If I may digress for a moment to engage in linguistic geekery, the production of ’nak rather than *’ndak from the aphaeresis of hendak should not surprise; the pre-nasalized voiced plosive nd seems to require in Malay an epenthetic schwa in order to be pronounced; thus the elimination of that schwa requires a reduction of the pre-nasalized voiced plosive to either a (voiced) nasal, n, or a voiced plosive, d. Languages, such as Welsh, which face this question, appear to favor the nasal.
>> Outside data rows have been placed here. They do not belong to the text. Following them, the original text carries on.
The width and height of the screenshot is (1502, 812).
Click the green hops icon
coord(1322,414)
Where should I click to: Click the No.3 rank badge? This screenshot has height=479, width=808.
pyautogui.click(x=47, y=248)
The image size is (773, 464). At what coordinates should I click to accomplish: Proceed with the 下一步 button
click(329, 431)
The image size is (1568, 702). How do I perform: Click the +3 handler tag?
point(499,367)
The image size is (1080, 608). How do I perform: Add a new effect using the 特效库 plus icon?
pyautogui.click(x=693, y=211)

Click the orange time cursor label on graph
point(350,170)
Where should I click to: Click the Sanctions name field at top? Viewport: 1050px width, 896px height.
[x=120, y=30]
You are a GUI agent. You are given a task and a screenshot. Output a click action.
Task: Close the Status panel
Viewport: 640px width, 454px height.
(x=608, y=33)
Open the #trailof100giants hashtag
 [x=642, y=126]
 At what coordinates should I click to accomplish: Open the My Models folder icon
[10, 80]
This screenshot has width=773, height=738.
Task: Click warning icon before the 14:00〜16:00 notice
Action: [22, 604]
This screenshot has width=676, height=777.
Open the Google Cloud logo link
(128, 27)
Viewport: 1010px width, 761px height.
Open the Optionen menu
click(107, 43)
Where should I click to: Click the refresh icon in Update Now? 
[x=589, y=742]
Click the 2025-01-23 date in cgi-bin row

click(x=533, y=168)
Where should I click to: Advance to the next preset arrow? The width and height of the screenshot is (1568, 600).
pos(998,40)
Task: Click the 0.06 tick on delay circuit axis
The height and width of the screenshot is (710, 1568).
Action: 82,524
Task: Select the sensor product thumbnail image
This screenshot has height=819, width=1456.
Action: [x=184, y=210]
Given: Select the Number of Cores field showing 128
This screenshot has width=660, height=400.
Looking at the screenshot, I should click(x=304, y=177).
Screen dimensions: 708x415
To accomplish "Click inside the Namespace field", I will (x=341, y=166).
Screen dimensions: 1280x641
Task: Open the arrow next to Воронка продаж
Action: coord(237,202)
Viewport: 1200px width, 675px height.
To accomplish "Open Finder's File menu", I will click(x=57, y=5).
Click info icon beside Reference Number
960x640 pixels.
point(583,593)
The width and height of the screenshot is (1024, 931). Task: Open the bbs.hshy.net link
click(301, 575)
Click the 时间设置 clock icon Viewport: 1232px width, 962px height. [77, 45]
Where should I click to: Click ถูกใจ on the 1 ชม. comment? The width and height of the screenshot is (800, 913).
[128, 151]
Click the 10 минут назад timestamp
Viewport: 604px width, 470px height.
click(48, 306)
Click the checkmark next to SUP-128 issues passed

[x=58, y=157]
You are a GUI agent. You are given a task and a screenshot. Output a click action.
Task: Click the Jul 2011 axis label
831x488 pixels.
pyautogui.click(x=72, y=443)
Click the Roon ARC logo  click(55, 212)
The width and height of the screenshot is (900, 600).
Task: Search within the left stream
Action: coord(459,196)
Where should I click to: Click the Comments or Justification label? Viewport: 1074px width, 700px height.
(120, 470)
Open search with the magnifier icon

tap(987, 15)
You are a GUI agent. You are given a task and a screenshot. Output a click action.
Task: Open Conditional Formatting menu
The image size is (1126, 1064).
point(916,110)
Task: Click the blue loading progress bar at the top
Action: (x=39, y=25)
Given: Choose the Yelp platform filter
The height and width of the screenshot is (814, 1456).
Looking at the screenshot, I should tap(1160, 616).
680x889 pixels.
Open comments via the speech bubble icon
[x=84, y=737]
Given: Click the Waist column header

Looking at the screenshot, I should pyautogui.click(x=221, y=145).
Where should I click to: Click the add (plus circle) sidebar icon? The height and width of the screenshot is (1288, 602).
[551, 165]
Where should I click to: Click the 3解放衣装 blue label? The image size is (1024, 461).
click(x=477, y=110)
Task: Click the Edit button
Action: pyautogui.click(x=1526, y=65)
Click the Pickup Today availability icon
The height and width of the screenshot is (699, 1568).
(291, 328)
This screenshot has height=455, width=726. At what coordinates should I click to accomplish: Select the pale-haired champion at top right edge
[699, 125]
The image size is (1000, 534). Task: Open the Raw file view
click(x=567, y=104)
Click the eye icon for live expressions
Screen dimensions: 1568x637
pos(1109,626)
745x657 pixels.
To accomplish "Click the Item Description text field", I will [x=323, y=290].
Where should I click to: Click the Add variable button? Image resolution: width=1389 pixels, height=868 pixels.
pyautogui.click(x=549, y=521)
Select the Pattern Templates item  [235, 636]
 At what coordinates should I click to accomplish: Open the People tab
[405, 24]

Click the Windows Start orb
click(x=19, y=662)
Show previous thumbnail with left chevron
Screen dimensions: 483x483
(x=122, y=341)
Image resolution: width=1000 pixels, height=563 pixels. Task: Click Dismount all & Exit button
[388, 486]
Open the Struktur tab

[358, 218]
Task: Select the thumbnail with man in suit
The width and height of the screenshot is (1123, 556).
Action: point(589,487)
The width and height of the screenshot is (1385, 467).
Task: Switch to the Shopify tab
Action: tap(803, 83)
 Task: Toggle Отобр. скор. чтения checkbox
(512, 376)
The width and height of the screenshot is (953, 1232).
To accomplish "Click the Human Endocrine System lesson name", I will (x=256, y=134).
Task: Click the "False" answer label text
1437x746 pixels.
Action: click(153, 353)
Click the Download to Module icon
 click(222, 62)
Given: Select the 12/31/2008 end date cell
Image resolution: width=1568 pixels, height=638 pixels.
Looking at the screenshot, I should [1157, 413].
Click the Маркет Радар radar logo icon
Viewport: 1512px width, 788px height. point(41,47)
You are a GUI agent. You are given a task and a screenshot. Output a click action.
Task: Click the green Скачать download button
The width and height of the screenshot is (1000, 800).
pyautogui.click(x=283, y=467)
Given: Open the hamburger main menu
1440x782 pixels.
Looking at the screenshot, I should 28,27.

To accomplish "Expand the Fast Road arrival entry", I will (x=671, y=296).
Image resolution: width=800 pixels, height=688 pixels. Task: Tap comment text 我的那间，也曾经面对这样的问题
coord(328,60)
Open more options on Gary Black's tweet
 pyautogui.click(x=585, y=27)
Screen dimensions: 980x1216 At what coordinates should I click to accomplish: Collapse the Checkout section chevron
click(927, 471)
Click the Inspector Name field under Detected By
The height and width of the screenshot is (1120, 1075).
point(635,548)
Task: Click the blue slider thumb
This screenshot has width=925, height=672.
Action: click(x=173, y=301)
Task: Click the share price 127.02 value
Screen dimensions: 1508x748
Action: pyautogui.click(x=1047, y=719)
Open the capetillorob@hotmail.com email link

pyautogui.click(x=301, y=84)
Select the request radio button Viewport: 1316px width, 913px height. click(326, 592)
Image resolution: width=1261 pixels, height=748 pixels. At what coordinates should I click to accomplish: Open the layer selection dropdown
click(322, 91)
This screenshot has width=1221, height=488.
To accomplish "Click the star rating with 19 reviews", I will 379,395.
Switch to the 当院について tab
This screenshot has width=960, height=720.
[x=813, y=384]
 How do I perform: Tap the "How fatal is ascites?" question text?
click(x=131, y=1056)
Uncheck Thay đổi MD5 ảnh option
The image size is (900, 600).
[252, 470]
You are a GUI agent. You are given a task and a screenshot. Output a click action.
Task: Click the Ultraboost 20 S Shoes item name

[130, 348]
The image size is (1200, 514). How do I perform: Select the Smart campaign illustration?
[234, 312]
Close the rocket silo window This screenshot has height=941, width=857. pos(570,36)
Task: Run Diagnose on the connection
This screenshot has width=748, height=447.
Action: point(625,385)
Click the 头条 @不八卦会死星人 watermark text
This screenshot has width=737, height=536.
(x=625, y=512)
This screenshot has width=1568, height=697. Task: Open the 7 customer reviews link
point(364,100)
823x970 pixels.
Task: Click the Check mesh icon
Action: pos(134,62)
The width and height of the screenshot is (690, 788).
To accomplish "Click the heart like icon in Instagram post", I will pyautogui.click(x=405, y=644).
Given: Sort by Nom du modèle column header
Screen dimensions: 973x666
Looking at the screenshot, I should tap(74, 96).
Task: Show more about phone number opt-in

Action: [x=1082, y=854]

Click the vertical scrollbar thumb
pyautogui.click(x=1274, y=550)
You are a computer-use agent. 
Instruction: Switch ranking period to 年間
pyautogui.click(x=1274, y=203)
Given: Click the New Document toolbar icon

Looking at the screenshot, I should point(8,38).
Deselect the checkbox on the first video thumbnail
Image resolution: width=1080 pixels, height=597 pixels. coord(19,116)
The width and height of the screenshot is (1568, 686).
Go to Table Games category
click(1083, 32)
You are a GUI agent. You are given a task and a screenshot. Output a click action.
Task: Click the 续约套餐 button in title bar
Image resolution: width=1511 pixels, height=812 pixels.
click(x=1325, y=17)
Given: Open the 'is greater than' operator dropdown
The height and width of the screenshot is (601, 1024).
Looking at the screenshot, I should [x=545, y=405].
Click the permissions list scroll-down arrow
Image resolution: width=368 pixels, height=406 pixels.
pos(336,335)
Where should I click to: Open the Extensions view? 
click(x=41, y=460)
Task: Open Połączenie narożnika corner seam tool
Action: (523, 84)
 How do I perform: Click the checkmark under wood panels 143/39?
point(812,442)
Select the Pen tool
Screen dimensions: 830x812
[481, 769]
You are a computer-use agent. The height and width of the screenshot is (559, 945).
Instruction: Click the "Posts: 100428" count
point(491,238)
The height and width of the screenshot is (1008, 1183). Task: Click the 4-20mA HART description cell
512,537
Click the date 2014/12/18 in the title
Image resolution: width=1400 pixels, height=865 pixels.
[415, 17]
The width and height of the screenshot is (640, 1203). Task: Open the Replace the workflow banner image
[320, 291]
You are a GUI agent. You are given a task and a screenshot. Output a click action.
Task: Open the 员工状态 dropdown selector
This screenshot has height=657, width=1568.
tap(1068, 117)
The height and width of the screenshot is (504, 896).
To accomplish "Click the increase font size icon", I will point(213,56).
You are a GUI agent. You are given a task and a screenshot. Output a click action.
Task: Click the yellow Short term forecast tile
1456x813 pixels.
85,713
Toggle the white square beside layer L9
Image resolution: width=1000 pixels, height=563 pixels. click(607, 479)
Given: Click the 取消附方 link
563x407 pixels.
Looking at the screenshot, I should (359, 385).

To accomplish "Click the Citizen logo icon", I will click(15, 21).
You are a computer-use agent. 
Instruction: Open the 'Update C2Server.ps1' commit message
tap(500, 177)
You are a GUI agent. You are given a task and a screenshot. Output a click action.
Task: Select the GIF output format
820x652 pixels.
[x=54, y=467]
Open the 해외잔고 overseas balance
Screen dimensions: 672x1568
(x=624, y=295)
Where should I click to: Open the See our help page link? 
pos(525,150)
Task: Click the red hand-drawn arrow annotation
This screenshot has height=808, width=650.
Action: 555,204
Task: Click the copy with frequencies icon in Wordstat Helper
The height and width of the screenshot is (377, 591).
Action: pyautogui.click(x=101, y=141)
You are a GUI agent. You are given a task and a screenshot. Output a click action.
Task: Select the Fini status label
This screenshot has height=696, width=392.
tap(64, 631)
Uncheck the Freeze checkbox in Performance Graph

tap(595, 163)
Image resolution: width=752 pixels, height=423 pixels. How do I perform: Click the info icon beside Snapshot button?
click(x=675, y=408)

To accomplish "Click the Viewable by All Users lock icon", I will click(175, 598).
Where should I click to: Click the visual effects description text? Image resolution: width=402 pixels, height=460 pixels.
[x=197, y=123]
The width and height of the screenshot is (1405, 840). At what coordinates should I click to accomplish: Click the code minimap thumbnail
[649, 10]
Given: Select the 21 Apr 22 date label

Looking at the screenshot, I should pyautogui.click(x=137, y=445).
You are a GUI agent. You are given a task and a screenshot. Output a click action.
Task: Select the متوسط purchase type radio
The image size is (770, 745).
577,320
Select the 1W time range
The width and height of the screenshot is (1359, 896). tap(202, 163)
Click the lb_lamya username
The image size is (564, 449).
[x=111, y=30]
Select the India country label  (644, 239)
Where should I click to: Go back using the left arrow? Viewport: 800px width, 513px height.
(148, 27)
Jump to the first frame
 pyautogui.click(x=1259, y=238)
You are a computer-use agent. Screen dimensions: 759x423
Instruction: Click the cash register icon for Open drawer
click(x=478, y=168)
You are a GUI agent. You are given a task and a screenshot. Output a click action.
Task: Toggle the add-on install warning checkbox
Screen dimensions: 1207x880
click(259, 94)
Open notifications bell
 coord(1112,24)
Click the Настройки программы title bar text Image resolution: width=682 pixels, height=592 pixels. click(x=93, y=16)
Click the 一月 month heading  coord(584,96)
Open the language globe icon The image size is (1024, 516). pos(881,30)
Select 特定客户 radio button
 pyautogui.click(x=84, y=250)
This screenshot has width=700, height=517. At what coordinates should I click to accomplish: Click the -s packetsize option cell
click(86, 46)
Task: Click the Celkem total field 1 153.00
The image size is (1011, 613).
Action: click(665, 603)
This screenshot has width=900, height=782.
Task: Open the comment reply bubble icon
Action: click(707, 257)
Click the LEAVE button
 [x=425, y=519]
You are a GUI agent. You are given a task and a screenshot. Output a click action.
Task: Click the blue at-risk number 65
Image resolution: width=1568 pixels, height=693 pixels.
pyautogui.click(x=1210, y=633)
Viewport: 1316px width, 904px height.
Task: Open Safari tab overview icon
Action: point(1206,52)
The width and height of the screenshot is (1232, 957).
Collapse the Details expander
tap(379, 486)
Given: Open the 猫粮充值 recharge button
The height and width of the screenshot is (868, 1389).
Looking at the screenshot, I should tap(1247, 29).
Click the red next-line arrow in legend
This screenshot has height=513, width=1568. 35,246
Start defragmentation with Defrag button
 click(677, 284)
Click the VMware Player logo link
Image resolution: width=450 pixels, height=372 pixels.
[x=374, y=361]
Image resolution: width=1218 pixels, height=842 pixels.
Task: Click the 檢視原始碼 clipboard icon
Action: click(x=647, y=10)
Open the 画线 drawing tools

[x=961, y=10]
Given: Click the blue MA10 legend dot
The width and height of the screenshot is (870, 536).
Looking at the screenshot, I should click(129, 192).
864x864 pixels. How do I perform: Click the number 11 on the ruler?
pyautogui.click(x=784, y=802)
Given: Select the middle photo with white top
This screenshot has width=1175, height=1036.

The other feature of Malay which struck me was the use of classifiers, which the author of my little blue-and-yellow book chooses to call coefficients. I am familiar with the concept, since Chinese possesses ‘classifiers’ and (Ancient) Middle Egyptian uses a similar system. Chinese places a classifier, which limits the possible meanings of the following monosyllabic or disyllabic word, between the numeral and the head word. Thus, the words for ‘deer’ and ‘road’, which are homonyms, are distinguished in speech by their respective classifiers. Middle Egyptian uses classifiers in the opposite way; since hieroglyphic writing only provides the consonants and omits the semantic content of the vowels, the homonyms are a visual kind (I would greatly appreciate it if anybody could provide me with the appropriate word for this phenomenon) and the scribes distinguished the senses by adding a visible but silent classifier. My experience with these languages aided me in understanding the concept of classifiers or co-efficients in Malay, but this conceptual knowledge is less useful than I would like in the practical application, especially since no dictionary of a language which uses classifiers seems to indicate the appropriate one(s) in their entries. This may be a practice akin to languages which use stress not marking this in their dictionary entries. An additional difficulty which I am experiencing in learning Malay is determining when to use a classifier and when to refrain. I trust that practice will give me a better sense of the presence or absence of this feature, although any practical advice would be received with gratitude.